Sometimes, songs are not that powerful, I mean lyrics get lost in the noise of the guitars and drums I suppose, or I don’t know how to explain this one: People magazine is saying that Mitt Romney's new running mate, Paul Ryan listens to Rage Against the Machine while exercising. RATM? Really? the band whose lyrics are full of anti-capitalism statements? I mean I am not going to give you a scoop there, but if there is a band which throws his political opinions right in your face, it is RATM! How can you pass the advocacy for an anti-capitalism, anti-oppression, anti-system, anti-religion violent revolution which is all over the lyrics?  How can you pass the fact that the band wants to burn the American flag and despises the American dream, ‘Compromise, conformity, assimilation, submission, ignorance, hypocrisy, brutality, the elite.
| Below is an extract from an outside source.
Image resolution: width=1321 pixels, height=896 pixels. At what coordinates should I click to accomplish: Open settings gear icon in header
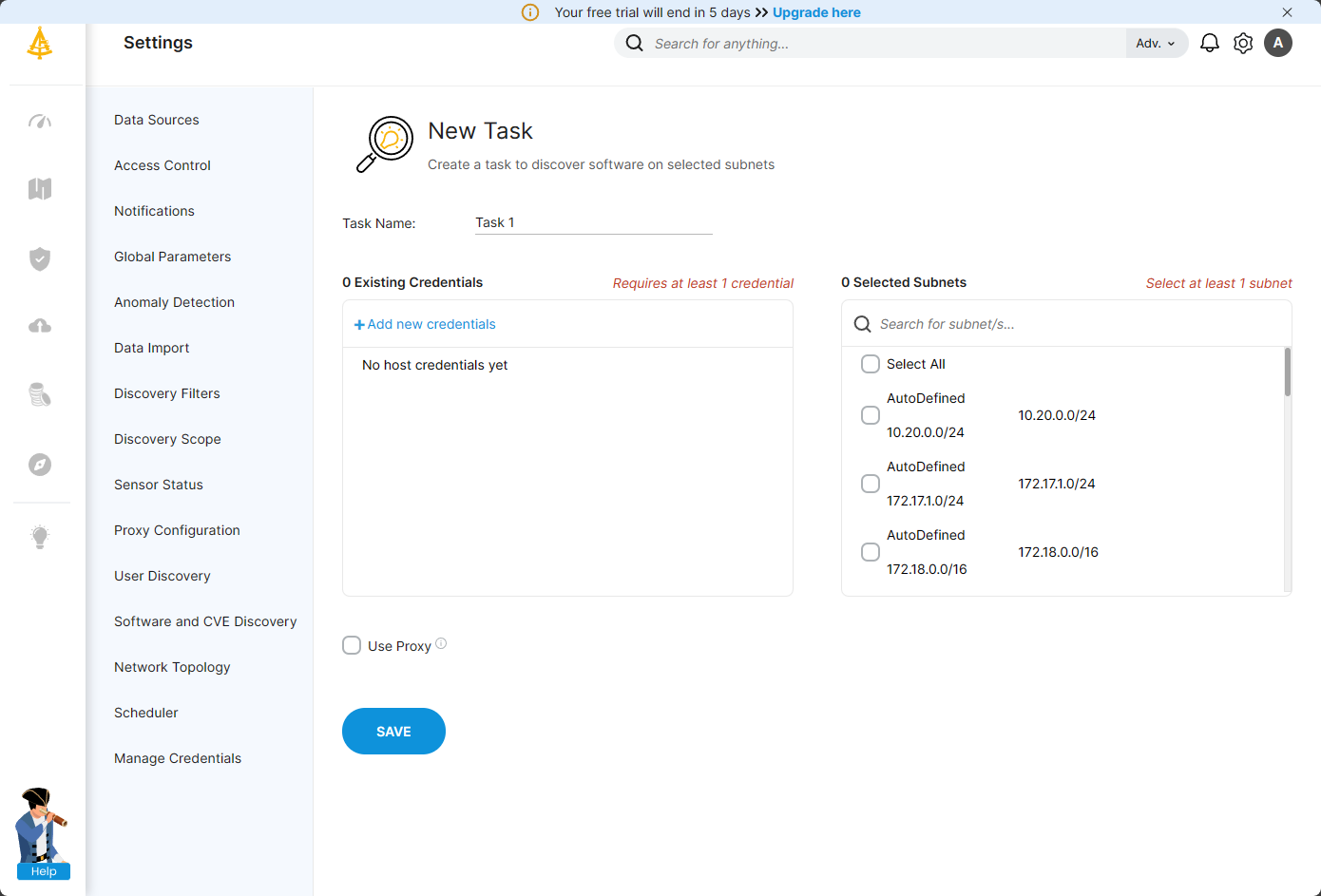pos(1243,44)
All of which are American Dreams’!

 

So do you imagine Ryan, the guy who wants to cut social welfare, harm the poor and enrich the rich, screaming with Zack de la Rocha his despise for capitalist greed while using the elliptical machine at the gym? RAMT doesn’t only empower you to run faster, but they want you to participate into a social revolution, and Ryan has just declared he believes ‘our rights come from nature and God’! Right there everybody should be alarmed by this pure belief into social Darwinism, but this is another subject, the real question of this post is whether we can enjoy music if we strongly disagree with its politics.

 

Paul Ryan can apparently or may be he thinks de la Rocha is only mad at the treadmill machine he is running on? It would not be the first time a song is misunderstood, remember John McCain was sued by Jackson Browne for using his song ‘Running On Empty’ during his presidential campaign, and Springsteen’s ‘Born in the USA’ was praised and used by Reagan and other conservatives, who had totally misunderstood the meaning.

 

But let’s assume Ryan is not misunderstanding RATM’s message. This is a different question that the one about being able to separate the art from the artist, in the case of RAMT there is no possible separation, their politics is their art, their art is their ideology, but somehow, Ryan, the social conservative, can obstruct the lyrics and enjoy RAMT’s music?

 

This is something I can’t do, when art cannot be separated from ideology, when the lyrics scream a strong opinion, it is something I find impossible to ignore. After the dramatic shooting which killed 6 people at the Wisconsin Sikh Temple, Wade M. Page’s bands ‘Definite Hate’ and ‘End Apathy’ surfaced, and there is no way I would listen to songs whose lyrics are ‘Jews burn again’ or ‘What has happened to America, that was once so white and free?’ no matter how good the music is. To answer to Iman’s post about racist hardcore bands, I certainly would not apply any censorship, but would never listen to their racist and disgusting slurs… But I suppose this is different for certain people, somehow lyrics may get diluted in the confusion of the music. I forgot who said that he couldn’t stand military music but couldn’t help but to march in step when hearing a military march.


The same question could be asked about religious music, can you enjoy it if you are an atheist? Sure, if it is only music, there is nothing offensive at listening to people celebrating something, even if you don’t participate in, but if the lyrics of some so-called-religious songs step in, lyrics such as ‘Ain't no homos gonna make it to heaven’, that’s where I draw the line!